Clearly, I'm not good with wording and this has sounded better in my head but... Thank you for creating your own contents for Arjuna(s), with all the silly to memey to distinct-with-seriously-dedicated-effort arts, facts, spitting facts, aggressively thirst posts, reblogging other Arjuna related posts with enthusiastic commentaries in the hastags (you probably don't know but I appreciate this a lot) and so on so on... I give my kudos to you!!
Oh also thank you for scanning the official materials of Arjuna(s) as well. I feel guilty but I admit in saving them secretly and storing them away in Google Drive as references for drawing the bae(s). They just really helped me a lot sjsgjwbve forgive me,,,,,, SO, that's all, now I will skiddadoo away. Have a good day!

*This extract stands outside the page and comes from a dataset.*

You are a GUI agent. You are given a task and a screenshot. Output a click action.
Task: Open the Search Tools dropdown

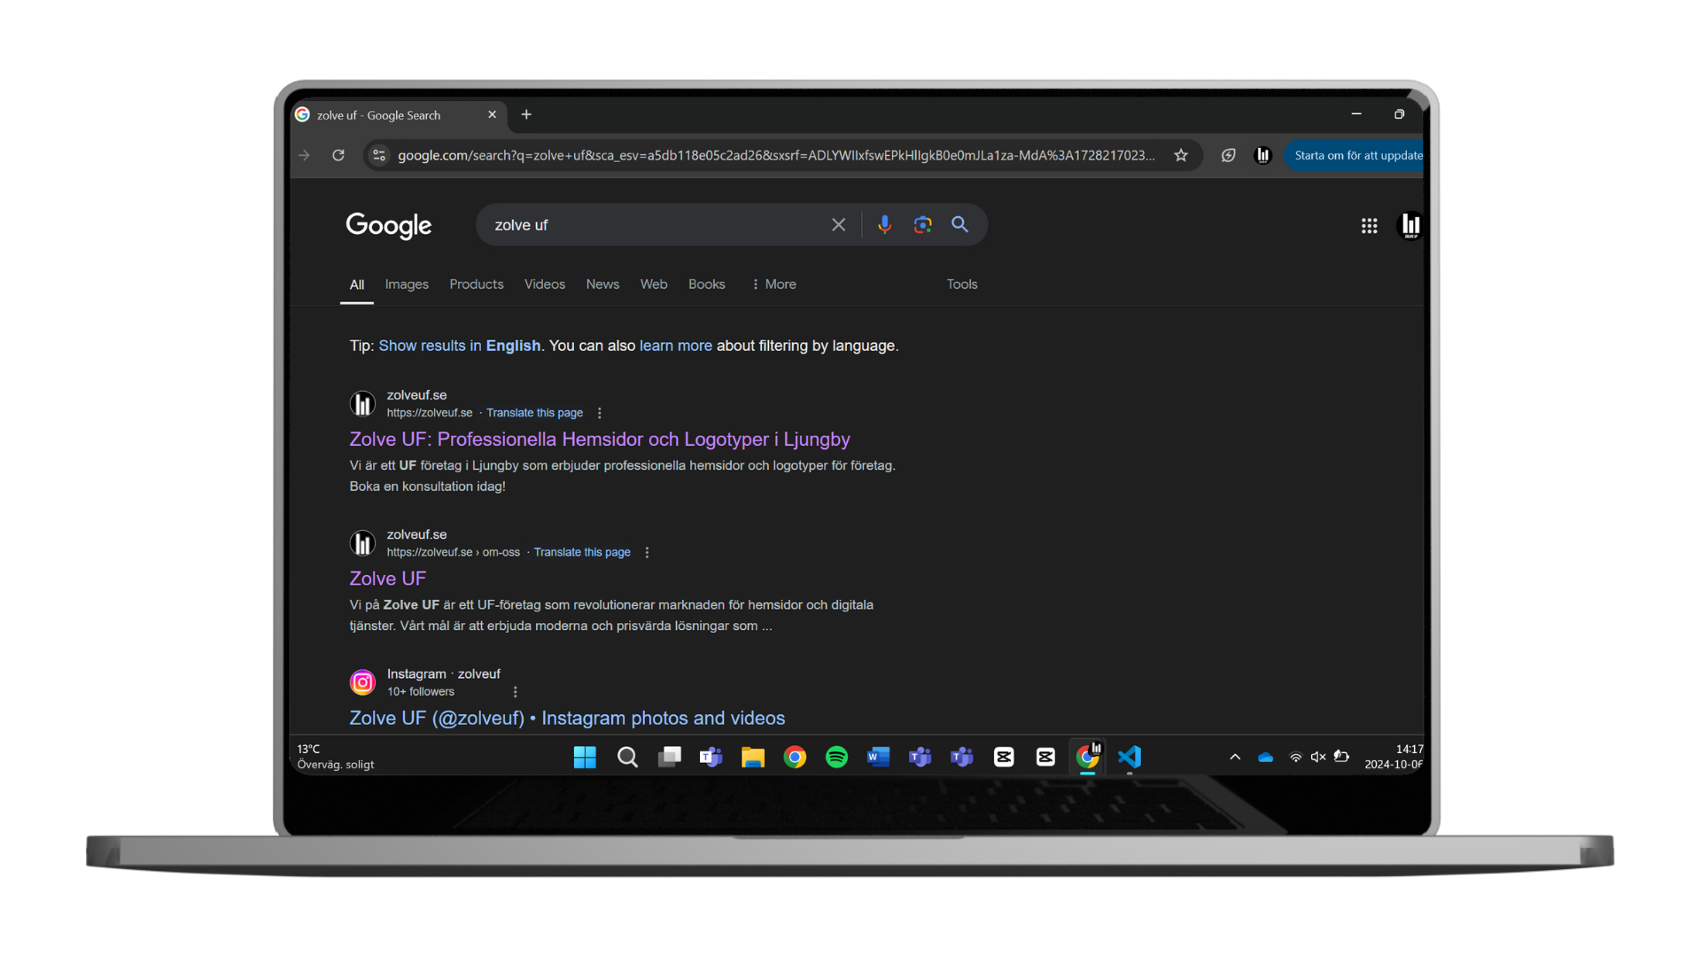[x=961, y=284]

OH MY GOD THIS IS SUCH A GREAT ASK
Anon this blog is 100% for people like you. I love arjuna SO much, and while he has lots of different types of content in the jp fandom most of the other English arjuna artists are on other sites nowadays so I wanted to provide something for tumblr. I like to switch between all sorts of art (funny, sad, sexy, serious, epic, goofy) bc I want to show people his different sides and kinds of appeal that i feel from him. I also wanted a place where I could support (and gush) over all the talented arjuna artists that are here! (Bc there’s really talented people aaaa)
He’s such a lovely character and I wanted to talk about all the different things I’d learned about him and how important he was to me, and to try and see if I could get some more people to appreciate him! He got kind of a rough start in fate with how they handled him but I think that even with that he has a lot of good qualities that shine through and he deserves the world a little love from people
I love him! And I’m glad that this blog has been nice for other people who love him! It mostly started as a place where I could quarantine my massive love for him so I’m happy to know the stuff I’ve put here is useful for others ;v; overall I’ve had a lot of fun here and I hope for however long you stay you have a nice time too!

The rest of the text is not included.